• [WORK TO DO] Turn the material below into a numbered list, starting at the line that contains "Click the 'USER" and running through the end of the material. Include both ends and leave out blank lines.
## Start
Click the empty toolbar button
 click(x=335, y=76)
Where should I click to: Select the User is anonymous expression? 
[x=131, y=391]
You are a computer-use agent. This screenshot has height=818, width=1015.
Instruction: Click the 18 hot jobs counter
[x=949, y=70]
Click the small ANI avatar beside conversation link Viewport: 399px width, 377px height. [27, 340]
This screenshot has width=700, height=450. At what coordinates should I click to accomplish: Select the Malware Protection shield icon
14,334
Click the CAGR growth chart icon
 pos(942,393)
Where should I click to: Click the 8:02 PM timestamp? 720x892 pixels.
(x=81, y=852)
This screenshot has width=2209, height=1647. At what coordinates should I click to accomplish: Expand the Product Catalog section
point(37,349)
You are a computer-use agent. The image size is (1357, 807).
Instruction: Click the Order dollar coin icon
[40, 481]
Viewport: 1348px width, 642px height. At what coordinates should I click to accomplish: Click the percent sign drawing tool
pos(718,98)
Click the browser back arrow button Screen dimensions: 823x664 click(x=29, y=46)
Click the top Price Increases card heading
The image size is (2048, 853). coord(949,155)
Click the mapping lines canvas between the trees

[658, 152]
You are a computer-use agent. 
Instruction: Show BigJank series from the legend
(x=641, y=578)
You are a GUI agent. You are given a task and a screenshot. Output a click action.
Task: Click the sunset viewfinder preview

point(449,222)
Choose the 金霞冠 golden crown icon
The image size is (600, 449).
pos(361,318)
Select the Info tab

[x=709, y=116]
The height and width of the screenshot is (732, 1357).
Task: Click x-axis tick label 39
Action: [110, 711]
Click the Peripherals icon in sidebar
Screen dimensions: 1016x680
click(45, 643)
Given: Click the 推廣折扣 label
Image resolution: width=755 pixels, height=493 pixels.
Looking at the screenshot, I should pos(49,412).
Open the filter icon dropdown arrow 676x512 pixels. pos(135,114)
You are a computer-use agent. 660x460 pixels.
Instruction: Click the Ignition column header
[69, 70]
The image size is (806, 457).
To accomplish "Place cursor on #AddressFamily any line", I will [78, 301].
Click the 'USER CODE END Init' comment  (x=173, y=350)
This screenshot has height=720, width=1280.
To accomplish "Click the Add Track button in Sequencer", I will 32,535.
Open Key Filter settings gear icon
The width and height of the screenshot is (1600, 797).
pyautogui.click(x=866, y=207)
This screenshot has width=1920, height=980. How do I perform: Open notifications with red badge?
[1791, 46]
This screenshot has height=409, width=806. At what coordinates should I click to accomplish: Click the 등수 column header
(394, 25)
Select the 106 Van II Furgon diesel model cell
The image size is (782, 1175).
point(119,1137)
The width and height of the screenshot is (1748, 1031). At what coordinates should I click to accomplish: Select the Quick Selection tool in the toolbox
## End
• [ANSWER TO THIS PROBLEM]
1. Click the 'USER CODE END Init' comment  (x=173, y=350)
2. This screenshot has height=720, width=1280.
3. To accomplish "Click the Add Track button in Sequencer", I will 32,535.
4. Open Key Filter settings gear icon
5. The width and height of the screenshot is (1600, 797).
6. pyautogui.click(x=866, y=207)
7. This screenshot has width=1920, height=980. How do I perform: Open notifications with red badge?
8. [1791, 46]
9. This screenshot has height=409, width=806. At what coordinates should I click to accomplish: Click the 등수 column header
10. (394, 25)
11. Select the 106 Van II Furgon diesel model cell
12. The image size is (782, 1175).
13. point(119,1137)
14. The width and height of the screenshot is (1748, 1031). At what coordinates should I click to accomplish: Select the Quick Selection tool in the toolbox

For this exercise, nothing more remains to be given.